The receptionist at the hospital told us that we would need to go to one floor to register then to another to make and appointment to see the doctor. What she couldn't tell us is how much this would cost. Seeing a doctor without knowing the cost could prove to be a pricey mistake and neither of us wanted to waste ages registering only to find it would cost
a fortune. We bypassed the registering and took the lift straight up to the nurse in the hope we could blag some information. We made it past the reception and found the nurses station. We were lucky enough to find someone helpful. However it did take us a while to realise that she had spent the last 10 minutes on the phone trying to book a malaria test for us. After another 10 minutes trying to explain that we didn't have malaria, but wanted to stop ourselves catching it, she made some more phone calls and came back with bad news. The malaria tablets we needed for Andy are not available in Thailand. This could cause a problem. We did the only thing we could think of. We found a bar, ordered a beer and discussed our options.

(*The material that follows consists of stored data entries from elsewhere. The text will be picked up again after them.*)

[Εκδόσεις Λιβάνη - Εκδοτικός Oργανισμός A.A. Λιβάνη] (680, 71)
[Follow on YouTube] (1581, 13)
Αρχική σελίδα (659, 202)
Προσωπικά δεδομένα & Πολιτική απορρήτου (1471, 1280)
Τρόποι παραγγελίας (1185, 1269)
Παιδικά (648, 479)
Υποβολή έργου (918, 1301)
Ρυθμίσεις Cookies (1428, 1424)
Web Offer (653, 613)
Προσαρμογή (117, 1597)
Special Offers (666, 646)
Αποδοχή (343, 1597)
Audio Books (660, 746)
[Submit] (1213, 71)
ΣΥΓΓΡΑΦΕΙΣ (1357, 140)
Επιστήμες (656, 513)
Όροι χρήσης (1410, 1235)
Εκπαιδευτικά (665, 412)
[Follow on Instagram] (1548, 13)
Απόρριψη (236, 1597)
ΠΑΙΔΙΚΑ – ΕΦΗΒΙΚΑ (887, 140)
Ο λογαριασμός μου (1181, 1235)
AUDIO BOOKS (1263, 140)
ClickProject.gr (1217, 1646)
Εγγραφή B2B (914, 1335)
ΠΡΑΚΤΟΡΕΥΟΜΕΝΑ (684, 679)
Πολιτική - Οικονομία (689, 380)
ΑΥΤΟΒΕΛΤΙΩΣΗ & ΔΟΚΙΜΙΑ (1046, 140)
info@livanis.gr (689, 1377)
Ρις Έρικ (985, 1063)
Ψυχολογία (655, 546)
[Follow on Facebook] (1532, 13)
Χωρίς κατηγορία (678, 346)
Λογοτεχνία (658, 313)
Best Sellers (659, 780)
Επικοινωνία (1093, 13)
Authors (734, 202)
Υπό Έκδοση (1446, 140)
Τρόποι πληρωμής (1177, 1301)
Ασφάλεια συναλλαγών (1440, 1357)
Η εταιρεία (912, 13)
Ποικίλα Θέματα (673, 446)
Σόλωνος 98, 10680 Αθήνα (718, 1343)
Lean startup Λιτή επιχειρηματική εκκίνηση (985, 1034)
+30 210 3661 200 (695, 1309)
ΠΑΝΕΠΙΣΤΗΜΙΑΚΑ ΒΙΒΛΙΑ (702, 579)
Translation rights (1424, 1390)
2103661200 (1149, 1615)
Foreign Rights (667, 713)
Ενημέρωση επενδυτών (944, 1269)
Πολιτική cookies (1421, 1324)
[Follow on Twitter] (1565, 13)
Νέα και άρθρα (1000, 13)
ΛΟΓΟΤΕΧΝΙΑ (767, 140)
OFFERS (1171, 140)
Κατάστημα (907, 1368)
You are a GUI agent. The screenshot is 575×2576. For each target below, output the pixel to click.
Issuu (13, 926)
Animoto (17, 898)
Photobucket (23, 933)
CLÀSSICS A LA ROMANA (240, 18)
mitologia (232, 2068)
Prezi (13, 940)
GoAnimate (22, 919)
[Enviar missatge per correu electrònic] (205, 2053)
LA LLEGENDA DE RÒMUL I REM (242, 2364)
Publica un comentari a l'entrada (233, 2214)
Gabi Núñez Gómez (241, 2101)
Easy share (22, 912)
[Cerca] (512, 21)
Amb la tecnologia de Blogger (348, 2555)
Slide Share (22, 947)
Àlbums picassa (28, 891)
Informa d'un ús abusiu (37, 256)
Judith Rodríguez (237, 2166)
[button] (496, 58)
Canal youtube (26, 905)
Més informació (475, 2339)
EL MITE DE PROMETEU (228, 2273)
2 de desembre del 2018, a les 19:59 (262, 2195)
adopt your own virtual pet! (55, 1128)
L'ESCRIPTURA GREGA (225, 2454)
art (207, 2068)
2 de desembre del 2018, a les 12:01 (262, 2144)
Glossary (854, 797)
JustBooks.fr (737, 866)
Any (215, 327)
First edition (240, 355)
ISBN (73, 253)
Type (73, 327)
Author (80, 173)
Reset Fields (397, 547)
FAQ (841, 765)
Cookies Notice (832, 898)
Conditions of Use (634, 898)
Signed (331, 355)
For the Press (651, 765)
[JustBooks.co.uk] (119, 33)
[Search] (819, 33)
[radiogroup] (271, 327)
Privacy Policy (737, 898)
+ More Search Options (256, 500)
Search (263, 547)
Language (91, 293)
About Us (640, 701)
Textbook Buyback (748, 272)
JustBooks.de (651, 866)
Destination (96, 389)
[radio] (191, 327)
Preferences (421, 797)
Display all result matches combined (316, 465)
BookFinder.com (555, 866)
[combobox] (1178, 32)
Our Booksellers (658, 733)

It took some searching on the internet, phone calls, texts and much help from family and friends but we finally had a solution. My parents found the cheapest place to buy the tablets and arranged for my doctor to print new prescriptions. Andy's dad collected the prescription and tablets and dropped them with Pete who would bring them with him. We
were lucky Pete was coming otherwise our only other option would have been to fly to Kuala Lumpur for them!
That evening we walked around the corner for dinner. Hot and sour seafood soup for me and green curry for Andy which was so good he still hasn't stopped talking about it. As an added bonus we found that it was happy hour from 3-9pm every day meaning cocktails were 120bht (£2.30) but were buy one get one free. The mojito was particularly good. Somehow I had a feeling this wouldn't be the last time we would come here!
After sampling a few cocktails we went back to the hotel for a beer. We got chatting to a Canadian guy who had been living in India for over 20 years. He had a lot of really interesting stories to tell so we ended staying up much later than planned.
At about 3am I could see that Andy was struggling to keep his eyes open, so we excused ourselves and went to bed. At this point I should tell you that Andy was not struggling to keep his eyes open because he was tired. It was because he
was totally legless!
As we walked along the corridor to our room he bashed from wall to wall like a pinball. Back in the room he collapsed on the bed and started to whine. It was mostly gibberish but I managed to figure out he had Mosquito bites on his feet and wanted me to put some tiger balm on them. He pointed to the first bite, then the second. I asked him if there were any more "yesh loadssss" he slurred. But when I asked him to point to them he kept pointing at the same two over and over forgetting where he had last pointed. After going round in circles for quite some time I gave up and went to sleep. Andy was asleep and snoring instantly.